There’s a semi-large-screen device animal jumping up and down begging for your attention, trying to grab that tasty use case of cafe-newspaper-reading-and-perhaps-some-chatting. “Don’t be so desperate my friend,” you’re saying, “I’ll hear you out.” The device introduces itself as “Android OS Tablet” and says its parents were a Tablet PC and a Smart Phone. It claims it has thousands of games, apps, lots of gadgety entertainment, and it can also surf the web. It even offers you books to read on it. Hearing that, the Kindle from up in the book shelf breaks out in laughter and starts to chant “E-Ink! E-Ink! E-Ink” in annoyingly loud voice. The Android device can’t take it anymore and is climbing upwards to shut the Kindle down for good.

“OK,” you say, “that was fun you guys, but let me just pick the iPad here, and fine, I’ll grab the phone for my pocket. The tablet can read newspaper subscriptions, surf the web, there’s some books already downloaded in case I get bored and the connection breaks down, and if I want to chat to someone, I’ll make a phone call.” As you pack your things, the door to your room opens. The light goes out, a spot gets turned on, and someone loops the “sci fi” sound on the synthesizer.

“You know who I am, don’t you.” the device says.

The room goes very quiet. The Kindle and Android device stop in mid-brawl. The Windows Mobile phone temporarily rolls in its grave. The PlayStation Portable jumps on top of the Kinect to get a better view. Even the coffee making device in the next room goes silent.

“I’M CHROME.”

Silence. The Android OS is quietly pondering to use the time for a surprise punch in the Kindle face, but looking around figures it would be inappropriate. More silence.

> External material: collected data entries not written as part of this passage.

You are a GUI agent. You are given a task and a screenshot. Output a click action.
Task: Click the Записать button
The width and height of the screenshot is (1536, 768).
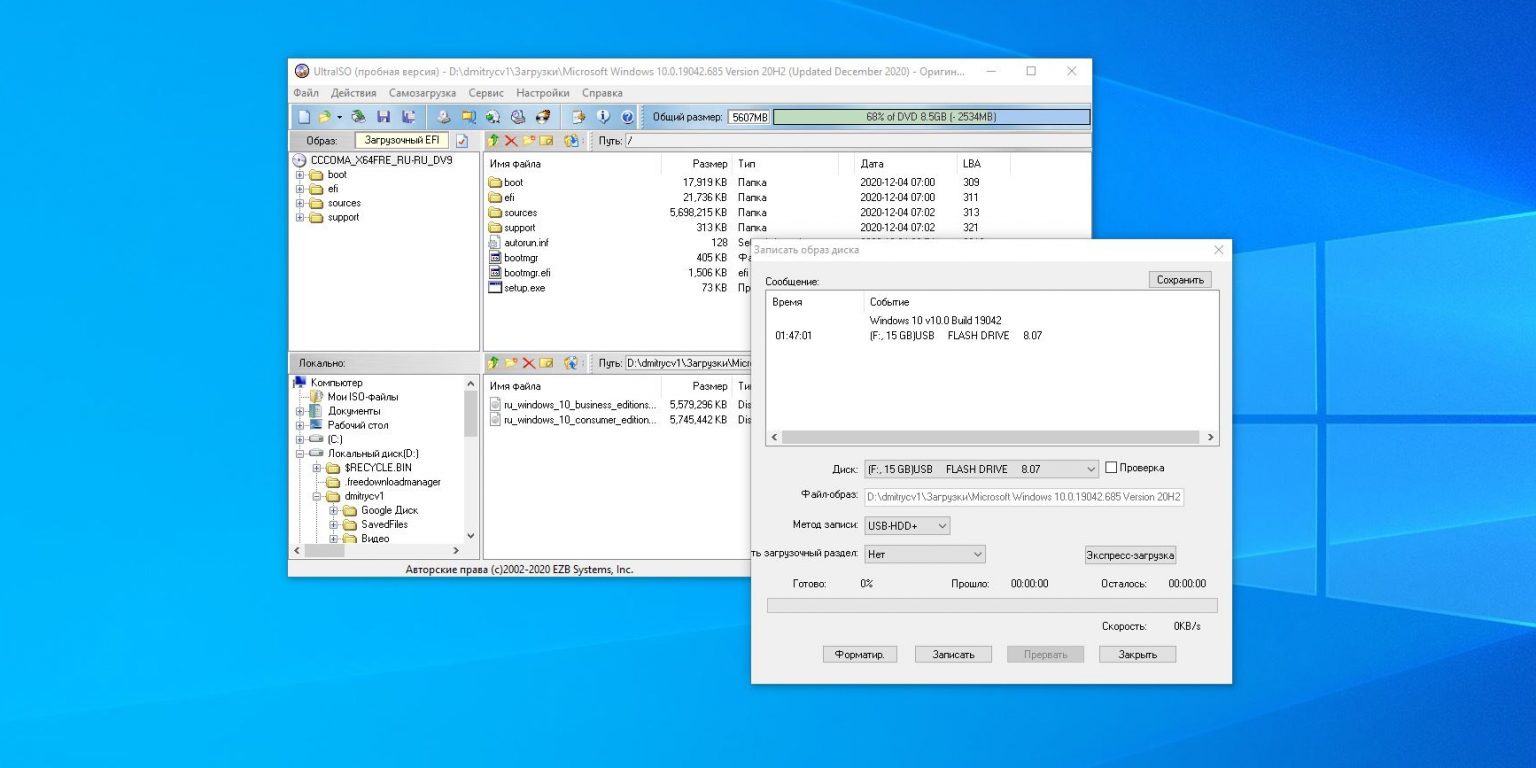click(952, 654)
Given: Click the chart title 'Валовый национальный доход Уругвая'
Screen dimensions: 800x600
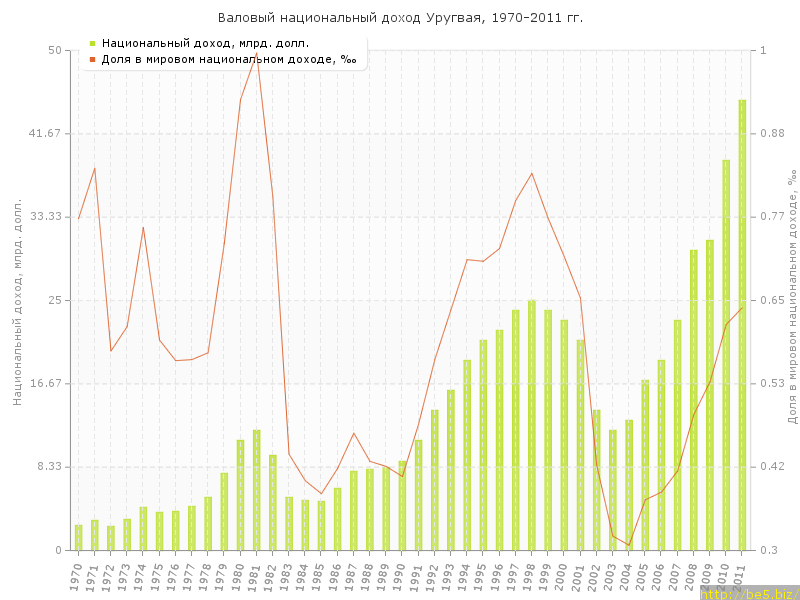Looking at the screenshot, I should 400,17.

“Care to explain?”, you say. In slow monotonous voice, the Chrome OS Notebook tells you its long story. How its grandfather, a browser, had to go through rough times in the war. How his father, a browser himself, met his mother, a traditional PC, and how granddad used to frown upon the relationship. We browsers should stick to our kind, granddad said, and how you two had to meet in dark corners... nothing could stop your love. How he eventually fell out with his cousin Android OS – same family and all, but brought up totally differently – and how the two didn’t call each other for years. Some of the devices are crying by now. The desktop PC even moved closer to the MacBook Air, despite their generation gap.

“To make a long story short, I’m Chrome OS Notebook. You can check your email with me, surf the web, read newspapers online, stream movies, grab casual web apps and simpler games. You can set me up in under a minute and I boot in seconds.” (The Windows Notebook puts on a terrified grimace and suddenly feels very, very sick.) “I can’t do a whole lot offline and can’t play your DVD but online, I’ll be damned if I’m not the very best thing there is.”

You want to take Chrome for a longer test ride one of these days, but you really need to go now, and you grab your newspaper device and your chat device and off you go. On your way to the cafe you ponder who will survive in the wild animal kingdom of your room. And you suspect an answer: whatever device will be versatile enough to grab the largest amount of your interests, whatever device will be the best to fit in to any environment, whatever device will be smartest to adjust to new living circumstances, whatever device can specialize if needed but takes a general approach, whatever device can beat the others by emulating and incorporating their strengths through learning, a device that can blow up its size when required and become really small when not, a device that is perfectly easy to use, a device that rules over the whole ecosystem due to its strength, yet is still lean enough to move quickly.

Yesterday’s mutation wasn’t the last we’ve seen. Watching evolution is fun, and it happens right around us, and right through us.